• **Instructions to follow**:
Copy the material below word for word, beginning at the line that contains "Given: Click the No value in variables row" and stopping after the line that contains "[x=836, y=428]".

(Saved entries)
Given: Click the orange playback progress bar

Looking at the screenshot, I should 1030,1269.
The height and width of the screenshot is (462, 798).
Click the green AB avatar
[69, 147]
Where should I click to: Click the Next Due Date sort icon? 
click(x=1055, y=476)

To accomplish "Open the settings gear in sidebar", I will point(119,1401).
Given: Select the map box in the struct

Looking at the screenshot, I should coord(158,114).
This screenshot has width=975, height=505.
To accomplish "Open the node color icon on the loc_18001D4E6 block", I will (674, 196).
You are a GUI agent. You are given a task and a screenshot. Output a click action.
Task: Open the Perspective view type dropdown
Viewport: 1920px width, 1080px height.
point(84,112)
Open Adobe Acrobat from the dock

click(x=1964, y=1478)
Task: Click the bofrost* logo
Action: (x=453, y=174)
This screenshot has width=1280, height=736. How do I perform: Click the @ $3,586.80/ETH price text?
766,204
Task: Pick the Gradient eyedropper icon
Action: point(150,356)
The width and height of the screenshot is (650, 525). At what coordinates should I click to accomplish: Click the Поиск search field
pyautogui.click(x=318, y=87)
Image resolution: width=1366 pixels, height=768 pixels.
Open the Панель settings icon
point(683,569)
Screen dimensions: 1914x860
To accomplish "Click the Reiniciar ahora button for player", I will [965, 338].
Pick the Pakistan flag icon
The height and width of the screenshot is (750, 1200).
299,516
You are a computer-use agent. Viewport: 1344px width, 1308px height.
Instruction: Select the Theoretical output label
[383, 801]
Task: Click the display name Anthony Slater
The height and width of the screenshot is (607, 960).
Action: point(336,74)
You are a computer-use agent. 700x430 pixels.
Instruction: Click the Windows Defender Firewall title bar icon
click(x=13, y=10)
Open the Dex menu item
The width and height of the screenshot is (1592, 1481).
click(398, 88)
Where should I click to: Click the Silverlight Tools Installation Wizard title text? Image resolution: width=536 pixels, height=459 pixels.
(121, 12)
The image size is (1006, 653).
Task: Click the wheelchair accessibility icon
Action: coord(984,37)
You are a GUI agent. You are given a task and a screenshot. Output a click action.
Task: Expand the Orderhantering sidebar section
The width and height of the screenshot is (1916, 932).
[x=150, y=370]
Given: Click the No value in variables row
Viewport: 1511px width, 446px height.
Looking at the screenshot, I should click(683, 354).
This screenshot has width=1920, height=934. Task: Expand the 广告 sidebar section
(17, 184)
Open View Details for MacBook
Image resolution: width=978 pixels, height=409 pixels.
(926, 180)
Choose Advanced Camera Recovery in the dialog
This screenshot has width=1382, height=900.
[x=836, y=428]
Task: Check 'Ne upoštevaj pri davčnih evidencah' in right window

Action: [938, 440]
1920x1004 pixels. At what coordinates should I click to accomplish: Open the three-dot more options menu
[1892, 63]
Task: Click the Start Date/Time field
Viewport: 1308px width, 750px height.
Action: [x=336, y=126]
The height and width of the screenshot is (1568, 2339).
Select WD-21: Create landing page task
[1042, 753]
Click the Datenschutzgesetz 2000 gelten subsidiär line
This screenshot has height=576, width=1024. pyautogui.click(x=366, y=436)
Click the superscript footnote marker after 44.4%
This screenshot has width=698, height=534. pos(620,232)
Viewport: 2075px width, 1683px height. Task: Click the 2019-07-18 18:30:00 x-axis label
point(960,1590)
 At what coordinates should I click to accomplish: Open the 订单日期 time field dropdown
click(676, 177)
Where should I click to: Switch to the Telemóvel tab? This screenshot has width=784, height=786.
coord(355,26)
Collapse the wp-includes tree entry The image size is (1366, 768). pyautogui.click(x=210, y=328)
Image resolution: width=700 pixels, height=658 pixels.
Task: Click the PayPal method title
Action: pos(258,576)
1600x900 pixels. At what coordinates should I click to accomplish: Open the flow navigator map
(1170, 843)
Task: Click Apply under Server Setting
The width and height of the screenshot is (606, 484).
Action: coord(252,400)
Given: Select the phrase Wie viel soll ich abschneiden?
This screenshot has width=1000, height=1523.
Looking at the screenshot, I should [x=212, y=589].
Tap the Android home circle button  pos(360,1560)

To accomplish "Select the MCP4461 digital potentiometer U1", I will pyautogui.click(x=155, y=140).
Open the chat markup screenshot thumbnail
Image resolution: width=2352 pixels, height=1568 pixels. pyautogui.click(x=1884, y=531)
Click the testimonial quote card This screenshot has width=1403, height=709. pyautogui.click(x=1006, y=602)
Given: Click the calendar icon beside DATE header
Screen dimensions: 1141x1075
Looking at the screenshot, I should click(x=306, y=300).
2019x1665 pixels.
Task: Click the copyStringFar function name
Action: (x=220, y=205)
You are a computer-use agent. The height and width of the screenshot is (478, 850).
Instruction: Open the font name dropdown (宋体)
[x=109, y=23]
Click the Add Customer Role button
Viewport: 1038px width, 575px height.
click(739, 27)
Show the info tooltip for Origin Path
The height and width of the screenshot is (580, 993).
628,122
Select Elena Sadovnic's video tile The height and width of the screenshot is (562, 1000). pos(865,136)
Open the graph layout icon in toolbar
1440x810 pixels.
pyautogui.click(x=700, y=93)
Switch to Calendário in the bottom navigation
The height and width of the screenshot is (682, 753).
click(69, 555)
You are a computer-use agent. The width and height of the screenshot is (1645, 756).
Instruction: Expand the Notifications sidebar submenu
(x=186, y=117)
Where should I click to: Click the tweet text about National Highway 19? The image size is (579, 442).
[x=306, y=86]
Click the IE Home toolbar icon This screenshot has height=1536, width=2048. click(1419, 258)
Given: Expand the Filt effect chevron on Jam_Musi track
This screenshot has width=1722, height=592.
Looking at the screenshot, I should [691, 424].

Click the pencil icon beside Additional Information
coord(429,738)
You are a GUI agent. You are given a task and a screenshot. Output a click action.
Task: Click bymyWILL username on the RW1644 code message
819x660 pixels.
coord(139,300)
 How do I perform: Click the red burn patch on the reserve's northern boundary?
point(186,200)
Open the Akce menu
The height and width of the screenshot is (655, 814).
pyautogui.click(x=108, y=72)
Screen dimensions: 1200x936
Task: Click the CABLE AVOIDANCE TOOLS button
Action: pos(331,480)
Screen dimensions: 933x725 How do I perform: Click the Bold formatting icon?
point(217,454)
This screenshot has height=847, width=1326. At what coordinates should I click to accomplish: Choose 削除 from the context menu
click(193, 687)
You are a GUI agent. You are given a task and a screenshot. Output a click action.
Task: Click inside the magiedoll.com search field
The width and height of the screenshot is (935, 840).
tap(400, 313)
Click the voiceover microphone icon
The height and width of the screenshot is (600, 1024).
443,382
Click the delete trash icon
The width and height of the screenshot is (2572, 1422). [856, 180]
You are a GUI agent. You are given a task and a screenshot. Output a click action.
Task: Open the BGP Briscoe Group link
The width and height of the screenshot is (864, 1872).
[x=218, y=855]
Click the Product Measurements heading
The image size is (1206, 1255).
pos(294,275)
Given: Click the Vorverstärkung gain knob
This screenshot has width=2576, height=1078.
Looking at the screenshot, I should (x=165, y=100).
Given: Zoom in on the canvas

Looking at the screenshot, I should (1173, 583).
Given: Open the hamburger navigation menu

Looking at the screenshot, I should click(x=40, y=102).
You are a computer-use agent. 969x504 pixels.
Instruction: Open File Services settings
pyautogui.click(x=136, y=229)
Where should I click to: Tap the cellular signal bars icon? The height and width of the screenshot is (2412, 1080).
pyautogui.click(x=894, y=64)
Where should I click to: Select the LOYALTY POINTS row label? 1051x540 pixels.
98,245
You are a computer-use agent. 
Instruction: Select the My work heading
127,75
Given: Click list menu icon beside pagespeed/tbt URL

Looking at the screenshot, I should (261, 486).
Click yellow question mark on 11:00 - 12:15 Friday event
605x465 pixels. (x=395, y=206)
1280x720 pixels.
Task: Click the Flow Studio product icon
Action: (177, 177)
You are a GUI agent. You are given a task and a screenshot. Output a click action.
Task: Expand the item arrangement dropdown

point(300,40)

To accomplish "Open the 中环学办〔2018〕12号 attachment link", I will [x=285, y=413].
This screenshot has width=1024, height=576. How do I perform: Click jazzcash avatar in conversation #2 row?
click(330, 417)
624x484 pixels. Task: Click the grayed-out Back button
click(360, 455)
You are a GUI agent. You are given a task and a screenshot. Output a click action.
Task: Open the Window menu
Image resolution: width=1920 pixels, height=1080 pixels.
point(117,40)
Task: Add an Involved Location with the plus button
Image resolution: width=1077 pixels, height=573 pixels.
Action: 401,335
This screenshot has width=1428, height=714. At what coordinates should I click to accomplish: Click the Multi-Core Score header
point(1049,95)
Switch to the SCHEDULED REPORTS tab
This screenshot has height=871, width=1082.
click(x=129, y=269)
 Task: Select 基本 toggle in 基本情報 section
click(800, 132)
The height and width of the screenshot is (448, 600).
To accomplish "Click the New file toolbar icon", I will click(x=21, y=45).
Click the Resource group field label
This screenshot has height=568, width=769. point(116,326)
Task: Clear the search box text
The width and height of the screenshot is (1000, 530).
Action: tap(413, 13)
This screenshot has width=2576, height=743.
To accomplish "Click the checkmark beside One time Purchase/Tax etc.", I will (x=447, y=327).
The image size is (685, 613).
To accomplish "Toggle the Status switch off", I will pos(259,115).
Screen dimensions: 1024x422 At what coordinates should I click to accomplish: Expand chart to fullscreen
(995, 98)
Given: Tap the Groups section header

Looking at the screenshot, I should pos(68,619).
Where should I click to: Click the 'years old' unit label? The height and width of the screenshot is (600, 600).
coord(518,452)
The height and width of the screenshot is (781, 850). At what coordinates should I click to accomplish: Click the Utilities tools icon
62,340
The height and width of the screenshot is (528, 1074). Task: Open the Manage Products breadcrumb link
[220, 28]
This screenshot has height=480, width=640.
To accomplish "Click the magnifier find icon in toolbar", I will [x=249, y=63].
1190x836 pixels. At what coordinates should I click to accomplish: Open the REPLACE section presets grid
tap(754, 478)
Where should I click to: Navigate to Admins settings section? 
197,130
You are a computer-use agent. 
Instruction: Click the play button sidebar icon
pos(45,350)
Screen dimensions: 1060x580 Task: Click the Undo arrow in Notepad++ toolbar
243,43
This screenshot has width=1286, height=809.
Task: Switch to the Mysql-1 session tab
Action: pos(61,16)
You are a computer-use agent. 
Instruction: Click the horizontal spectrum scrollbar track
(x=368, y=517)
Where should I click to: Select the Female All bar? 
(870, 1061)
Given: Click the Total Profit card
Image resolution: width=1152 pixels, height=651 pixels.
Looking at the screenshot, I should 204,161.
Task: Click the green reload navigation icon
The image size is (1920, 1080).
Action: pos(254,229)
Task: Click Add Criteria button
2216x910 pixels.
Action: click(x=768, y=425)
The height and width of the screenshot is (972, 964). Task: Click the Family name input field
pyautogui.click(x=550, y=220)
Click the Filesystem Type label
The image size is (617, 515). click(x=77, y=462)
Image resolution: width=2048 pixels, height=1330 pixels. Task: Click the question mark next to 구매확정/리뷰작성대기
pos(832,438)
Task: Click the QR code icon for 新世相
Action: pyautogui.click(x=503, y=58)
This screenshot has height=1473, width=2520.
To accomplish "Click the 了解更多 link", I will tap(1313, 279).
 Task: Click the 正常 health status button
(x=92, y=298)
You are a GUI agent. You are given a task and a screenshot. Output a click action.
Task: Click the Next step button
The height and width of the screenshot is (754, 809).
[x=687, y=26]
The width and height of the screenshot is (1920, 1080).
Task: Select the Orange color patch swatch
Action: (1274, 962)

• **Task solution**:
Given: Click the No value in variables row
Viewport: 1511px width, 446px height.
Looking at the screenshot, I should click(683, 354).
This screenshot has width=1920, height=934. Task: Expand the 广告 sidebar section
(17, 184)
Open View Details for MacBook
Image resolution: width=978 pixels, height=409 pixels.
(926, 180)
Choose Advanced Camera Recovery in the dialog
This screenshot has width=1382, height=900.
[x=836, y=428]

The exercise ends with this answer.